Problem:
Everything from the line containing "Поставленные станки (889, 116)" through the line containing "アデレード (168, 16)" in the listing below should be copied exactly, and nothing more.
++++++++++++++++++++
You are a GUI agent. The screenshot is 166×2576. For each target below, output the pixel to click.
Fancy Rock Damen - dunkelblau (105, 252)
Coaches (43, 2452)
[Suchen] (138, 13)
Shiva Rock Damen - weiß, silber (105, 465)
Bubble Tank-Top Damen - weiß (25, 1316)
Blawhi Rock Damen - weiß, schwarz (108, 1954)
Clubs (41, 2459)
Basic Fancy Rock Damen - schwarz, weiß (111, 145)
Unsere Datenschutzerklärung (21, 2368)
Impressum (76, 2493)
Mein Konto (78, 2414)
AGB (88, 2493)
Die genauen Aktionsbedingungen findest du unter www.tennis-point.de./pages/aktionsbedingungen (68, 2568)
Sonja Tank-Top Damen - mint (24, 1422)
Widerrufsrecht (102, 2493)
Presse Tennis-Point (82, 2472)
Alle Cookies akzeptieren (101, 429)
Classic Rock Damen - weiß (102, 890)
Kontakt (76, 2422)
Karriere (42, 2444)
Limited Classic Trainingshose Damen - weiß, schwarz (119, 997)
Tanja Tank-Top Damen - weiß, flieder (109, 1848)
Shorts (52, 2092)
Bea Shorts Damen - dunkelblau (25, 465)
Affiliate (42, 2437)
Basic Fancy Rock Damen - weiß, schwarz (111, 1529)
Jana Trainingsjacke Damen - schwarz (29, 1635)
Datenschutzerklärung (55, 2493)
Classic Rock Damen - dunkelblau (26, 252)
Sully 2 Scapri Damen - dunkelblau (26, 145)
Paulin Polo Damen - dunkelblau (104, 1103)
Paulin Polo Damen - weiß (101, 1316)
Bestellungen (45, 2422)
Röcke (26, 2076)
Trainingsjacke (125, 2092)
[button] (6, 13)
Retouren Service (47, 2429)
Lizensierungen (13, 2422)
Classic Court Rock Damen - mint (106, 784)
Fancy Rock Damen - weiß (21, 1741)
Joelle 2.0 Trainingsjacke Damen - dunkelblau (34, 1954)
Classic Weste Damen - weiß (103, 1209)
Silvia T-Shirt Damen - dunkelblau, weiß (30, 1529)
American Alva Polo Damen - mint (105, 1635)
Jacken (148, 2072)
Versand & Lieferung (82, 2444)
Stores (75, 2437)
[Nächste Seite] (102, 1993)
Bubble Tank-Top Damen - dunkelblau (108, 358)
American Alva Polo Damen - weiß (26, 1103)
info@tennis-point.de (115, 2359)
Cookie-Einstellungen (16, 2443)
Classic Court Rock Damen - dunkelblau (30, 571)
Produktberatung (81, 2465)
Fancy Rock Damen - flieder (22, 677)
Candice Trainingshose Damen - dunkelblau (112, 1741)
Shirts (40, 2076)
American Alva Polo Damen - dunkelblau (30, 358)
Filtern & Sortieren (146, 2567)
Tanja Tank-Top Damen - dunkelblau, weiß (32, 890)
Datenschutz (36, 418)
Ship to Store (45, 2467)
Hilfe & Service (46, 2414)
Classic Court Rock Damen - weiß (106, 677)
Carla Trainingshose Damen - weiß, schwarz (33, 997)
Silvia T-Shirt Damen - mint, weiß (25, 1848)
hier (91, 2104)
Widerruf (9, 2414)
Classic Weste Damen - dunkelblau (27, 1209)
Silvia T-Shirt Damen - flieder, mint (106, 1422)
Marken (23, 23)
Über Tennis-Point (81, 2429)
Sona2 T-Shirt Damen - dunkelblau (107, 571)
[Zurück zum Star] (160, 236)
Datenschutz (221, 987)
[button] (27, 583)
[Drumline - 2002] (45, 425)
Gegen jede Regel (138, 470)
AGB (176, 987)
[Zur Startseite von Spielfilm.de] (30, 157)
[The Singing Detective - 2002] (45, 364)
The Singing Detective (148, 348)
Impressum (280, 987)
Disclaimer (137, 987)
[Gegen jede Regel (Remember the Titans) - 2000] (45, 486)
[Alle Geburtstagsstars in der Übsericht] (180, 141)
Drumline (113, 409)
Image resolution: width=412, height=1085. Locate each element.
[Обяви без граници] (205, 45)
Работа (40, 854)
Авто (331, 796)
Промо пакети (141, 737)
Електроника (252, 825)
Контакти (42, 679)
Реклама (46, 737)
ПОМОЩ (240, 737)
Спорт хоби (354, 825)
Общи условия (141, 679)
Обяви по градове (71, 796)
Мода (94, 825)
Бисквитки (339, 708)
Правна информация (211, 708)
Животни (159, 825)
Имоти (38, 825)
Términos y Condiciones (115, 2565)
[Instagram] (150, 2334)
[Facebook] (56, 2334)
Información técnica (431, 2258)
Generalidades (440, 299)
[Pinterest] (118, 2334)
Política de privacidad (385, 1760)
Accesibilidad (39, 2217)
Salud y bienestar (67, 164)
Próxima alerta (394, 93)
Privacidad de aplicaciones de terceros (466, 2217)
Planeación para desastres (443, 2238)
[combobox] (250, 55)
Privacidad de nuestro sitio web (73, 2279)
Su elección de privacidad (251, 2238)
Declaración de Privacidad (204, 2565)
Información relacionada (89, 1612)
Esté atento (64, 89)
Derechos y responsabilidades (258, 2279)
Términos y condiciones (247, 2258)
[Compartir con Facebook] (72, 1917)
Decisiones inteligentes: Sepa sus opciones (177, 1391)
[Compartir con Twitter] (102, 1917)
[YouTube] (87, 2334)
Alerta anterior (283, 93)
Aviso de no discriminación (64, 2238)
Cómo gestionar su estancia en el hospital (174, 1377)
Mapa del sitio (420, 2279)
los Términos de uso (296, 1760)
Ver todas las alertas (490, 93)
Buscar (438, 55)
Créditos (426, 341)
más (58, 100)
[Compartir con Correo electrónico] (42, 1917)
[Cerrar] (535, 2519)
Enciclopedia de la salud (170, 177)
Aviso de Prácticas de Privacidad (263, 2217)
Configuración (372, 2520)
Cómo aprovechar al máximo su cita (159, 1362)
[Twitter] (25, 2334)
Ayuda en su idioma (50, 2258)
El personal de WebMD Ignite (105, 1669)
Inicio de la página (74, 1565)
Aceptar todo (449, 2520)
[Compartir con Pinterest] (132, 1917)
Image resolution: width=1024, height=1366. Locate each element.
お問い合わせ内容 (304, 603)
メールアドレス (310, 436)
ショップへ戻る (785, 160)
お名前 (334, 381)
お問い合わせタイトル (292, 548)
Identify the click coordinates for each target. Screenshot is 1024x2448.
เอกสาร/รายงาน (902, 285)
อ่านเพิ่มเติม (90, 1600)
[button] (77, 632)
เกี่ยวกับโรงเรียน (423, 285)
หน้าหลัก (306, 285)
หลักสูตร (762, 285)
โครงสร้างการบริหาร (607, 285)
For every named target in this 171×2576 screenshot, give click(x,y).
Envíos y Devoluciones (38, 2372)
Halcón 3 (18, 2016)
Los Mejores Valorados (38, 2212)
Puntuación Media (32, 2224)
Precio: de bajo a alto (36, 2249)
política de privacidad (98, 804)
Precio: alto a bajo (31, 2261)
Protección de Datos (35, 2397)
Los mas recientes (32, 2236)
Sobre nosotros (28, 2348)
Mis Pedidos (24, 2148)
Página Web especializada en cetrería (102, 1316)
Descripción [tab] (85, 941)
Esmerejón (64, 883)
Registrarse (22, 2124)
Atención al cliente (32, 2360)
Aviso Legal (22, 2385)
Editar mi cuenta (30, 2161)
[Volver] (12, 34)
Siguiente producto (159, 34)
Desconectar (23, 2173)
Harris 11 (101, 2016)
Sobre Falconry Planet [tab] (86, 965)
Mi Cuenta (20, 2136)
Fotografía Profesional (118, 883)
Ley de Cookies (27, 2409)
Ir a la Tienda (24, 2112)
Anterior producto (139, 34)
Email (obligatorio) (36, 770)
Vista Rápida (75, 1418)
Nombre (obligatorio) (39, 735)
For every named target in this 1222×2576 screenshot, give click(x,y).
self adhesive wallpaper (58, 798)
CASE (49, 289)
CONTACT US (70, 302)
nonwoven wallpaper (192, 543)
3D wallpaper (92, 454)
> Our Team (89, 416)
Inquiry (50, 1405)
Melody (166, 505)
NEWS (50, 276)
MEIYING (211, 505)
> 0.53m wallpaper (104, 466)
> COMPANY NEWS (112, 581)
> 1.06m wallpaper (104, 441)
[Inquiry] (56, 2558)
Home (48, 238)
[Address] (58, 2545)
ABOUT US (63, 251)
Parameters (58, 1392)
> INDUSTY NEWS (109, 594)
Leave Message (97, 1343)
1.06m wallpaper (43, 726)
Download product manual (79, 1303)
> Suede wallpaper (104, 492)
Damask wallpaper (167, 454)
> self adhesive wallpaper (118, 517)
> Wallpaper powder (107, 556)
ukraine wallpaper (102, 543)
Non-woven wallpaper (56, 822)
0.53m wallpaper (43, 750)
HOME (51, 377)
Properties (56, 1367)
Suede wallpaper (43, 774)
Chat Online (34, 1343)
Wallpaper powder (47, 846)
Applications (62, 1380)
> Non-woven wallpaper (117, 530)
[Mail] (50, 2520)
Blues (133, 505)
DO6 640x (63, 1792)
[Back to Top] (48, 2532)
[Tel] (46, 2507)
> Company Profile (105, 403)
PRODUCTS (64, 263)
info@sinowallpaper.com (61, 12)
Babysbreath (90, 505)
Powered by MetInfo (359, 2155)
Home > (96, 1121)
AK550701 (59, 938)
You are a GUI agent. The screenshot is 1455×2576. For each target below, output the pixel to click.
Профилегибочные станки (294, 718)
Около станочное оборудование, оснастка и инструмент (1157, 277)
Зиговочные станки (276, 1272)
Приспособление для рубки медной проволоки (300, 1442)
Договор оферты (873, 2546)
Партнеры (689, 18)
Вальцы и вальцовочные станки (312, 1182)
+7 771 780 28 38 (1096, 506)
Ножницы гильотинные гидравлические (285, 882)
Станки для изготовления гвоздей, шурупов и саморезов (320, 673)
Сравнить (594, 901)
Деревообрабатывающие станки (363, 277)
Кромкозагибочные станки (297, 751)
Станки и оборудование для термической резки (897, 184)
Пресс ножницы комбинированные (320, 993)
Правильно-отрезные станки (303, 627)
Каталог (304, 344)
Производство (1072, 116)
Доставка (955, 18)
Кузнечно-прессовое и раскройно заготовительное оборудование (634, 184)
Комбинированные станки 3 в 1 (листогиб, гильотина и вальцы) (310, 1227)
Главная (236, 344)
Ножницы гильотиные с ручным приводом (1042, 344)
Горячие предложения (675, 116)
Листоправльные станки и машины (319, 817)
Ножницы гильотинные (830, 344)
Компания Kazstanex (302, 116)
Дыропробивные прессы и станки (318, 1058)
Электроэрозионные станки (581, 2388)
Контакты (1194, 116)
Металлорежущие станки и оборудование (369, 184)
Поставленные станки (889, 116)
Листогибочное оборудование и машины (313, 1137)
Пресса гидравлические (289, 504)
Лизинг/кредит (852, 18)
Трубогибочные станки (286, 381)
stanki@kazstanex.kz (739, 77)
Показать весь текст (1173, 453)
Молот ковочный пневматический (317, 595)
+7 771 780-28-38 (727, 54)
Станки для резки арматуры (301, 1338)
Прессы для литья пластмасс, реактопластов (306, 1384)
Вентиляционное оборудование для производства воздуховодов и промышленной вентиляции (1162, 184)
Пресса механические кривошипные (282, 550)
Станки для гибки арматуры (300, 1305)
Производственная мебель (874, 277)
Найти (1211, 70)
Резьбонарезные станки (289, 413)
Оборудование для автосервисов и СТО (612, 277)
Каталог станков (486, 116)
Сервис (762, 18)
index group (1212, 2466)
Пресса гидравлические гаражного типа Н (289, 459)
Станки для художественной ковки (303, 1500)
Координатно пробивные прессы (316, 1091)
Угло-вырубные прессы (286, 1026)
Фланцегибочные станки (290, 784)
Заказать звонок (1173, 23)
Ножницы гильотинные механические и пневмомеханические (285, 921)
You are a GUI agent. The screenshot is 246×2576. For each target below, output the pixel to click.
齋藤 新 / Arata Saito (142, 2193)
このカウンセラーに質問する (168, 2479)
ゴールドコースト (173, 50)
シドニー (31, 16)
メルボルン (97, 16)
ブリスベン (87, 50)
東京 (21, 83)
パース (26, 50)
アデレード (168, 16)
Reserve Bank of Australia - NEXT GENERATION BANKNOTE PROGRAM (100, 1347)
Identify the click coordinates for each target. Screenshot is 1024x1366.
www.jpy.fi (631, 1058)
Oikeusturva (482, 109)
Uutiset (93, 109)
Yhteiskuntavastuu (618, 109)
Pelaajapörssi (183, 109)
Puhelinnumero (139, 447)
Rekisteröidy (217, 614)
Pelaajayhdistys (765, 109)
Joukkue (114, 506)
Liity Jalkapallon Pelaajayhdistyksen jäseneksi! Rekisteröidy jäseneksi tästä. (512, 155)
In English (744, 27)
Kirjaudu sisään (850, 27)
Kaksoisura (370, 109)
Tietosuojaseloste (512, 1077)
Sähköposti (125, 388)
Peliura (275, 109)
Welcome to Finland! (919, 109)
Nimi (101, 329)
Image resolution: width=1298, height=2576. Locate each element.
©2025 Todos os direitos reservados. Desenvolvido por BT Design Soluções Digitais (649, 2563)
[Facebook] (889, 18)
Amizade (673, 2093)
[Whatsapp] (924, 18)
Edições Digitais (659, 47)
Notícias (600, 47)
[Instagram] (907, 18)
++++++++++++++++++++
Worked solution:
Поставленные станки (889, 116)
Листогибочное оборудование и машины (313, 1137)
Пресса гидравлические (289, 504)
Лизинг/кредит (852, 18)
Трубогибочные станки (286, 381)
stanki@kazstanex.kz (739, 77)
Показать весь текст (1173, 453)
Молот ковочный пневматический (317, 595)
+7 771 780-28-38 (727, 54)
Станки для резки арматуры (301, 1338)
Прессы для литья пластмасс, реактопластов (306, 1384)
Вентиляционное оборудование для производства воздуховодов и промышленной вентиляции (1162, 184)
Пресса механические кривошипные (282, 550)
Станки для гибки арматуры (300, 1305)
Производственная мебель (874, 277)
Найти (1211, 70)
Резьбонарезные станки (289, 413)
Оборудование для автосервисов и СТО (612, 277)
Каталог станков (486, 116)
Сервис (762, 18)
index group (1212, 2466)
Пресса гидравлические гаражного типа Н (289, 459)
Станки для художественной ковки (303, 1500)
Координатно пробивные прессы (316, 1091)
Угло-вырубные прессы (286, 1026)
Фланцегибочные станки (290, 784)
Заказать звонок (1173, 23)
Ножницы гильотинные механические и пневмомеханические (285, 921)
You are a GUI agent. The screenshot is 246×2576. For each target below, output the pixel to click.
齋藤 新 / Arata Saito (142, 2193)
このカウンセラーに質問する (168, 2479)
ゴールドコースト (173, 50)
シドニー (31, 16)
メルボルン (97, 16)
ブリスベン (87, 50)
東京 (21, 83)
パース (26, 50)
アデレード (168, 16)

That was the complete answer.